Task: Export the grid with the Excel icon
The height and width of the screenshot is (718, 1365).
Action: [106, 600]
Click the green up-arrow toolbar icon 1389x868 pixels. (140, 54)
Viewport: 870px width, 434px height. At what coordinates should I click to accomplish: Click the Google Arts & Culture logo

======

* What the task asks *
Return all lines from the entries that contain the string "Click".

* Answer space *
Click the green up-arrow toolbar icon 1389x868 pixels. (140, 54)
Viewport: 870px width, 434px height. At what coordinates should I click to accomplish: Click the Google Arts & Culture logo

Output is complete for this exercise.